Why did we define reboot in the static module?Why can't we simple define a reboot function in the dynamic module?

reboot function will require load,unload and make from System.Plugins modules which need to be imported in the dynamic module. This does not work in practice which means we can't import plugins in the dynamic module. Why not? The plugins module contains the code for dynamically reloading. If it is imported in the dynamic module also, the static core will try to recursively load and unload the plugins module also. If the code for plugins module is unloaded, then the dynamic reloading cannot work. So, it does not make sense to try to load/unload plugins as a module in dynamic module.

We cannot write our reboot function in dynamic module. So the only other place, we can write it is in the static module. But this reboot function must be executed inside the process which wants to upgrade. So, what do we do? We pass this reboot function as a value to all processes which might need to upgrade themselves.

So, all is well and good and the code above should work right? Not so fast bro! Can you spot the problem in the code? Take your time!

Well the first subtle bug is that reboot function is incorrect. The dynamic module must be unloaded before a load otherwise it still keeps the old version in the memory. Basically, load doesn't really load if the module already exists in memory even though the version in memory is old. We must unload m(which basically removes the entry that m is loaded) before the load. To really do that, we need to know which module m should we unload. And that information is only available after a load has occurred! So, we tried doing a useless load and then getting hold of the module m, we unload m and then again do the final real load which should work perfectly. It does not work in practice! The hack is very ugly, since we don't want to load twice. The ideal solution would be to pass the module that we need to unload as an argument to reboot. So the type of reboot then becomes

reboot :: Module -> IO ()

But who knows what module needs to be reloaded. The static core only knows it(while it boots up the dynamic module). But, reboot needs to be called by the dynamic module. So, static core should communicate this value of m to the dynamic module. How? It can simply send this value while calling the main of dynamic module.

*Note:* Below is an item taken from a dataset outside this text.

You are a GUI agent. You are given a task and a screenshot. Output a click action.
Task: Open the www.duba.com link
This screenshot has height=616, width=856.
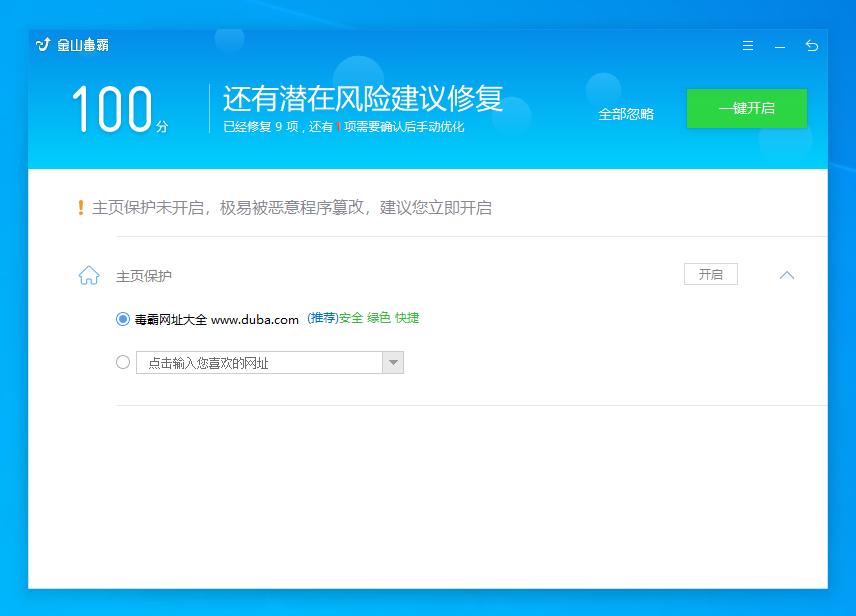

The type of main of dynamic module becomes :

DynamicT :: (Module,Module->IO())

But the type of DynamicT needs to be also declared in the dynamic module. Declaring the new type of DynamicT in dynamic module is not possible since that would required importing the plugins module(since it exports the Module constructor).We cannot import plugins module in dynamic module without doing some hackery as discussed above. One possible way to go about it might be to change the unload function to no op in case it want to unload the plugins package. That would allow importing the plugins package in the dynamic module.

What other reasons might be against loading the plugins module in dynamic module? Is there some other way to do an unload before a load in the reboot function?

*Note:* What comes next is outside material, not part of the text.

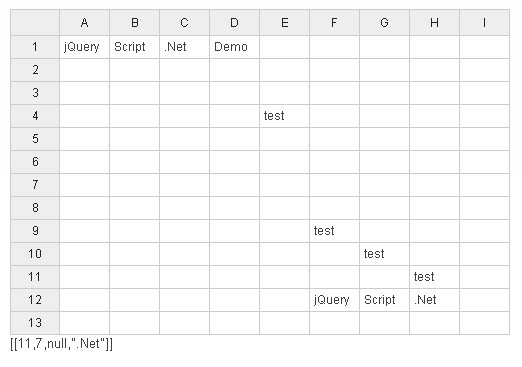Click cell H12 containing .Net

point(435,300)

Once the reboot function is fixed, we have whole host of other problems such as

  • properly returning to the correct location in the new version of code
  • making sure that message queues don't get wiped out when the upgrade occurs
  • making sure that threads responsible for managing the queue don't get killed and continue to receive message from the network buffers
  • upgrading one process does not crash other processes running on the same node
  • how to manage the state problem in case the state of processes need to be preserved across upgrades

Currently, we need answers to the following questions before we can look to fixing the above problems?

  • What happens to message queues and other state created by processes during an upgrade?
  • What happens to the threads which are running the processes themselves during an upgrade? Are the processes(threads) killed? If not, will they continue to work without problems after reboot?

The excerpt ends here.